# Registered Version gegen Trial tauschen



## downESIR (5. Juli 2007)

Hallo,
ich möchte gerne eine Trial Version gegen eine registered (nein, nicht via filesharing bekommen) installieren. Klappt alles soweit, nur wenn ich starten möchte, öffnet sich kein Programm.
Ich habe rausgefunden, dass dies nicht möglich ist, wenn eine Trial ver. vorher installiert war.
Trial ist gelöscht und ich möchte gerne wissen, ob es eine Art Cookie für solche Sachen gibt?

Gruß

P.s.: Kumpel hat eine registrierte Version gekauft und möchte diese auf meinem PC installieren  


			Dieser Inhalt steht nur eingeloggten Mitgliedern zur Verfügung.
        

  Nur um irgendwelche rechtlichen Dinge zu klären.


----------



## Skoo (6. Juli 2007)

Wenn du noch sagst, um welches programm es sich handeln soll, kann man dir sicher weiterhelfen.


----------



## Venger (6. Juli 2007)

downESIR schrieb:


> P.s.: Kumpel hat eine registrierte Version gekauft und möchte diese auf meinem PC installieren
> 
> 
> Dieser Inhalt steht nur eingeloggten Mitgliedern zur Verfügung.
> ...



was denn wohl auch nicht legal wäre ...  


			Dieser Inhalt steht nur eingeloggten Mitgliedern zur Verfügung.


----------



## downESIR (6. Juli 2007)

Es ist natürlich legal. Sein Programm, dass er gekauft hat, darf er für sein nutzen nicht nur auf einer IP verwenden. 
Es handelt sich um Fraps.


----------



## Venger (6. Juli 2007)

downESIR schrieb:


> Es ist natürlich legal. Sein Programm, dass er gekauft hat, darf er für sein nutzen nicht nur auf einer IP verwenden.
> Es handelt sich um Fraps.



Eben nicht, es darf genau nur immer einmal verwendet werden, wenn er es auf dem PC seines Freundes installiert, darf er es nicht mehr auch noch auf seinem eigenen verwenden.
Sonst könnte man ja her gehen und mal schnell ein Windows Vista kaufen und auf seinen 5 Rechnern installieren .. LOL..

1 Lizenz = 1 Arbeitsplatz ... es sei den in der EULA steht was anderes drin - was ich aber stark bezweifel.

- _Angaben zur Aufgabe_:
Beantworte bitte diese Fragen zum Forenthread oben:
1. Um welches Programm geht es laut downESIR?
2. Wer hat die registrierte Version gekauft?
3. Welche Regel nennt Venger für Lizenzen, sofern die EULA nichts anderes sagt?

- _Bereitgestellte Einträge_:
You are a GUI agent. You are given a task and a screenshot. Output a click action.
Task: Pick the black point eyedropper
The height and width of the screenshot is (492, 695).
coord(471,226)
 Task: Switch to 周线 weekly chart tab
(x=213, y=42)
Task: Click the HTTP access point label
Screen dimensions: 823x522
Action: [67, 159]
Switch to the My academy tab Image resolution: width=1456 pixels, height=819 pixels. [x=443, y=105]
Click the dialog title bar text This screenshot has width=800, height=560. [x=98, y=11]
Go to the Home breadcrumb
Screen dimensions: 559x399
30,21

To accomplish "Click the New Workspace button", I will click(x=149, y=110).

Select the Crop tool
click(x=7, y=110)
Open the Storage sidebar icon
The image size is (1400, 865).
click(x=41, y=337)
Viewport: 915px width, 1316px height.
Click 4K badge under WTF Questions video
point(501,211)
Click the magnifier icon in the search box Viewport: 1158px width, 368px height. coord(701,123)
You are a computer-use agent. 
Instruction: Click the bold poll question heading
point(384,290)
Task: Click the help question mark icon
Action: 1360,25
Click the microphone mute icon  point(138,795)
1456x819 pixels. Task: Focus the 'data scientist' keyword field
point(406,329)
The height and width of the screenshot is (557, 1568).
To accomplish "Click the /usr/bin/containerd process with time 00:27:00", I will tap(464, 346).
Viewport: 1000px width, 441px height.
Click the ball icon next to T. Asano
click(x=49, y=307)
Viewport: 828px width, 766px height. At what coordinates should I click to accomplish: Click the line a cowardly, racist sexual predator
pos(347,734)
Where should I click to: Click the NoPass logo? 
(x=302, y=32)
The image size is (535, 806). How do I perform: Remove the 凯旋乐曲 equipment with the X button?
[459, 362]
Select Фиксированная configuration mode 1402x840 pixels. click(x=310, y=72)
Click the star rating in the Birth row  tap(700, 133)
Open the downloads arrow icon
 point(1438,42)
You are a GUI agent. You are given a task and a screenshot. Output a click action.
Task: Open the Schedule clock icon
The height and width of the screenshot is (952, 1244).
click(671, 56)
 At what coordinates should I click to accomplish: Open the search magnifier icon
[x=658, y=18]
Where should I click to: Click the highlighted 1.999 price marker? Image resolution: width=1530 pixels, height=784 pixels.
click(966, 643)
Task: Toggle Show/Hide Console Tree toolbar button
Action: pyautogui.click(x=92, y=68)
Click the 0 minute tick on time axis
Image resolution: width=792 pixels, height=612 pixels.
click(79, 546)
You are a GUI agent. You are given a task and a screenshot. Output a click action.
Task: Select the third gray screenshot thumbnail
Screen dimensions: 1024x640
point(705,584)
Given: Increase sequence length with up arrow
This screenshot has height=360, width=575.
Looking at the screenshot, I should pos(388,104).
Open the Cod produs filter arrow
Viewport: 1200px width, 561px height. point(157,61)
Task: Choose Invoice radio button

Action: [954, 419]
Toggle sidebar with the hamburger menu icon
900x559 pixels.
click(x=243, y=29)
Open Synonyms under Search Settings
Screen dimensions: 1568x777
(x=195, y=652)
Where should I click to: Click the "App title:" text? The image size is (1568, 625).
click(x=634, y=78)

- _Ergebnis_:
1. Um Fraps.
2. Ein Kumpel von downESIR.
3. 1 Lizenz = 1 Arbeitsplatz.